*PAGE TEXT:*

++++++++

The leading American player in the rare earths mining sector, Molycorp Inc (NYSE:MCP) has revealed an intention to sell $200 million in stock and $100 million in convertible senior notes (due in 2018) to fund its latest capital expenditure, which includes development work at its Mountain Pass, California rare-earths mining facility. The news caused an 8.7% dip in the company’s shares in premarket trading; piling on a company whose shares had already fallen more than 60% in 2012.
Molycorp has been hailed as the company that could end the dominance of China in the global rare earth element (REE) industry, They are the 17 elements from Group III of the Periodic Table — the Lanthanides plus Lanthanum, Yttrium and Scandium — that form the beginning of the supply chain for a great deal of high tech equipment. US Army contractors need it to manufacture night vision goggles; Japanese vehicle manufacturers such as Toyota Motor Corporation (NYSE:TM) and Nissan use it in hybrid cars; solar panel manufacturers require it in high efficiency solar cells; high efficiency magnets are made from Neodymium; Chinese and Taiwanese contract manufacturers of mobile devices use it in LCDs. Both the U.S and Japan are among the biggest buyers in this industry whose supply has been 95% controlled by China until recently. More details on the Chinese rare earths sector can be found in my previous article.
Molycorp has a $1.42 billion plan to ramp up the Mountain Pass complex, a figure that is more than its current market cap of $1.10 billion. The cost of the project has exceeded Molycorp’s expectation, hence the stock offering. An additional $40 million of the common stock will be given to Morgan Stanley (NYSE:MS) in exchange for the lending fee, while Morgan Stanley will be the book runner for the sale. The business now expects the facility to produce an output of 19,050 tons by mid-2013. Moreover, the initial plan to produce 40,000 tons of rare-earth minerals by the end of 2013 has been deferred due to the weak pricing.
Ultimately, rare earths are a bit of a misnomer. They are not rare like the space metals (Rhenium, Iridium, Osmium) but rather are evenly and finely dispersed throughout the earth’s crust, making few deposits of them economically viable. The discovery of a major deposit off the coast of one of Japan’s islands – a projected 220 year supply at current usage rates – hasn’t helped a market that has seen its price bubble burst in the past year.
According to its last quarterly statement, Molycorp has about $436 million in cash reserves. With prices of REE’s falling back to near 2010 levels, Molycorp will only find investors if it can produce at these prices. Earlier this month, it warned its shareholders that the cost blowout at Mountain Pass, coupled with the falling prices of rare-earths, would result in lower than expected revenues in the first half of the current year and a cash shortfall of $250 million. The note and stock offering is going to cover this.

++++++++

*COLLECTED DATA:*
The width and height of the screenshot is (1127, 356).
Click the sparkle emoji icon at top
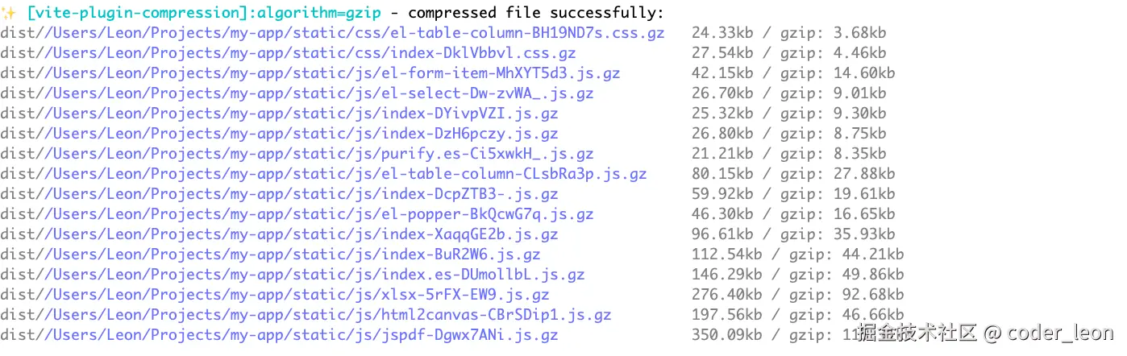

++++++++

*PROBLEM SET:*
A: Transcribe the passage on Molycorp and rare earths from "The leading American" up to and including "60% in 2012.".
B: Pick up the passage on Molycorp and rare earths after its final sentence and continue it.
The material has no connection to the passage on Molycorp and rare earths.

*EXPECTED RESULTS:*
A:
The leading American player in the rare earths mining sector, Molycorp Inc (NYSE:MCP) has revealed an intention to sell $200 million in stock and $100 million in convertible senior notes (due in 2018) to fund its latest capital expenditure, which includes development work at its Mountain Pass, California rare-earths mining facility. The news caused an 8.7% dip in the company’s shares in premarket trading; piling on a company whose shares had already fallen more than 60% in 2012.

B:
Besides its production woes, Molycorp also had a sudden change of leadership when its board ousted the company’s long standing President and CEO Mark Smith and replaced him with Constantine Karayannopoulos as interim president and CEO. Smith has been spearheading the Mountain Pass rare earths operations for more than a decade. Karayannopoulos used to head Neo Material, which was acquired by Molycorp in March last year for $1.3 billion. Smith’s departure has come because of an SEC investigation into the accuracy of the Molycorp’s public disclosures. Nonetheless, the whole affair does raise question marks over its management. The SEC investigations have been in process since August, but the board decided to sweep the issue under the carpet until the official earnings release three months later in November.
All of this has put further dent on Molycorp’s shares, which, at the beginning of January, were trading at a 19% discount to their book value. This has prompted some analysts, such as Byron Capital Markets Ltd, to speculate that Molycorp could be under the takeover radar of firms such as Nissan or Siemens AG (NYSE:SI).
Although the purchase of Molycorp by an automobile manufacturer seems like an extreme case of vertical integration, this is exactly what Toyota did recently by making a 25% investment in a lithium development project in Salar de Olaroz, Argentina.
The key for Mountain Pass is that it produces a number of the so-called heavy rare earths, including dysprosium, which is in high demand for the motors used in electric vehicles. Heavy rare earths, dysprosium especially, are projected to be in a supply deficit for the next decade, but current prices look to be under heavy pressure still as new mine supply worldwide stimulated by the price bubble is now mixing with uneven near-term demand .
According to Metal Miner, Dysprosium prices are off more than 15% in January and their Rare Earth Index seems to be bottom bouncing. I would watch Molycorp’s news feed for confirmation that it is able to drum up investor support for expanding Mountain Pass as a sign the market approves the deal. The rare earth industry looks like it isn’t ready to absorb more potential supply at the moment, and patience would be prudent before jumping in again.